We used an innovative (what else?) non-technology hands-on exercise to illustrate key points and it hit home quite well. Also, this group clearly identified with the “iPhone phenomenon” so much more clearly that to them it was perhaps somewhat surprising that we needed to discuss it! They are living the ongoing revolution in the technology world and perhaps wonder what the fuss is all about! Perhaps it was a surprise to them that the real world, from an enterprise standpoint, was still in the process of making the transition to a more people-centric technology model and there were still miles to go. They probably wondered, “Okay, it might be too much to expect the business world to work like Second Life or have Facebook-like applications, but is the real world really that different?” I am confident that many organizations are experiencing this; new entrants into the workforce anywhere will tend to belong to this emerging group that expects technology to bend to its needs.
As businesses cater to these changes around them, and as IT reinvents itself (see my March 16, 2008 post, “Café Innovation – SOA and the new role of IT“), we will find the enterprise experience to be more people-centric than it has ever been. These new entrants into the workforce will provide the accelerator effect in making this happen. Understanding that a process can be accomplished in different creative ways, and making this happen, will come naturally to them, for they do it in their personal lives without even thinking about it. The challenge lies elsewhere.

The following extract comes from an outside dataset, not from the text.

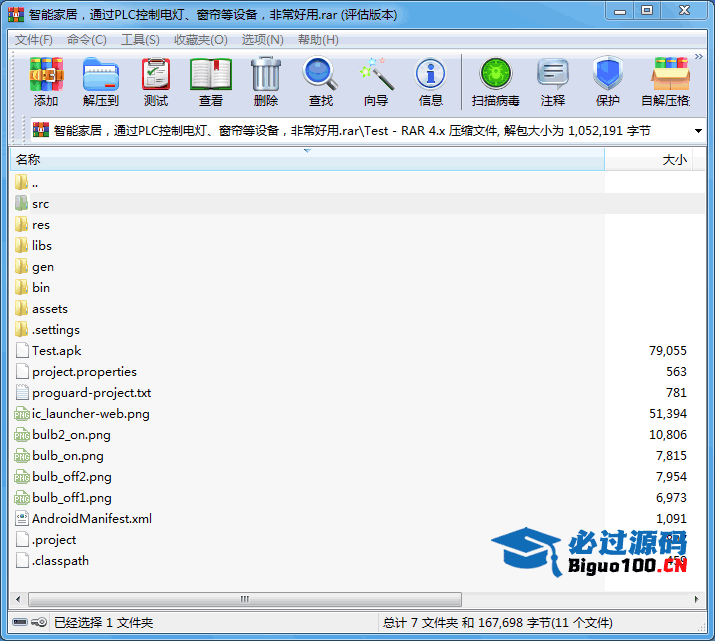Open the 查看 (View) toolbar icon
Screen dimensions: 715x641
pos(211,82)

Individuals who have grown up with mainframes or even PCs have a very different way of relating to technology in the enterprise. As they would look upon any other significant change, they ask a number of questions about morphing to a people-centric approach. They question, “Why do we need this?,” or, “Why is this important?” It often becomes an exercise in futility to justify the need to morph before your competition does. Does this mean that these individuals are obstacles in the path of progress? No, that would be a hasty and erroneous conclusion to draw. They are cautious because that is how they have been conditioned to behave when faced with change. It is this conditioning that needs to be impacted.

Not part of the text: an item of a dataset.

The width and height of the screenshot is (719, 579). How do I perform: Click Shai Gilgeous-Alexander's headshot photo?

The mindset that has for decades been trained to look at IT-based processing of day-to-day transactions and routine information needs will now have to accept that the role of IT must change. The traditional IT folks will need to grasp what the dominance of people-centric technology will mean to the future of the enterprise. Starting with key leadership initiatives within the enterprise, significant change management initiatives will have to be put in place. This should not be taken lightly. It is important that the incoming workforce mesh well with the established and seasoned professionals. So the mindset, in this context, that the newcomers bring with them will need to be established for their senior colleagues by helping them to reshape their existing mindset. Organizational harmony, and ultimately the success of the enterprise could depend on how well this is addressed, for this will be important in driving to achieve primacy for business processes and eventually success with SOA.
Does your organization recognize that the world is changing around them? Does your leadership have a clear approach to promote the right mindset? What are some of the steps your enterprise is taking to address this?